Problem — Output, please, exactly those lines of the listing that come before the line with "Task: Click the search or jump to field", along with that line itself.

Dataset excerpts —
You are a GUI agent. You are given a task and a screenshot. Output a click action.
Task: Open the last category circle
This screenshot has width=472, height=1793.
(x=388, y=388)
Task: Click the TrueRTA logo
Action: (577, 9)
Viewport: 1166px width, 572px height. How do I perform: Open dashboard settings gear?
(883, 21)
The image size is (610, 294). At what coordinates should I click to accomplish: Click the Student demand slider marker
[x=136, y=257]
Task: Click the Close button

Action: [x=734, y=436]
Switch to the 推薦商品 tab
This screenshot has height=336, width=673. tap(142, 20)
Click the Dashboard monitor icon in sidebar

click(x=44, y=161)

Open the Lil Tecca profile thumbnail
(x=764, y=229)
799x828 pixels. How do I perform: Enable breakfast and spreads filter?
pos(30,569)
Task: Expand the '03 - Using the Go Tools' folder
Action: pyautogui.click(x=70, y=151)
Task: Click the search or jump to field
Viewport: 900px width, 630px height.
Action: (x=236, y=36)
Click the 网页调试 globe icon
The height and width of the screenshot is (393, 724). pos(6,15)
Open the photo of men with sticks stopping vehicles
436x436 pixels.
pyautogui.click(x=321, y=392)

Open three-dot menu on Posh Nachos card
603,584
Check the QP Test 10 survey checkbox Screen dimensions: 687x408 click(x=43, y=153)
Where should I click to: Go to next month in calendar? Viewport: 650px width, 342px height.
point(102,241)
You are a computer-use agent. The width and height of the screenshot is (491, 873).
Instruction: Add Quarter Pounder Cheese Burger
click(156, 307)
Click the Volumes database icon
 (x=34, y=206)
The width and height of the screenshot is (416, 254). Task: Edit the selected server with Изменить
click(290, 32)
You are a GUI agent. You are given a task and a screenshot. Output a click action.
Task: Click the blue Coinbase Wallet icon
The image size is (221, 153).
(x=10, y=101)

Output below —
You are a GUI agent. You are given a task and a screenshot. Output a click action.
Task: Open the last category circle
This screenshot has width=472, height=1793.
(x=388, y=388)
Task: Click the TrueRTA logo
Action: (577, 9)
Viewport: 1166px width, 572px height. How do I perform: Open dashboard settings gear?
(883, 21)
The image size is (610, 294). At what coordinates should I click to accomplish: Click the Student demand slider marker
[x=136, y=257]
Task: Click the Close button

Action: [x=734, y=436]
Switch to the 推薦商品 tab
This screenshot has height=336, width=673. tap(142, 20)
Click the Dashboard monitor icon in sidebar

click(x=44, y=161)

Open the Lil Tecca profile thumbnail
(x=764, y=229)
799x828 pixels. How do I perform: Enable breakfast and spreads filter?
pos(30,569)
Task: Expand the '03 - Using the Go Tools' folder
Action: pyautogui.click(x=70, y=151)
Task: Click the search or jump to field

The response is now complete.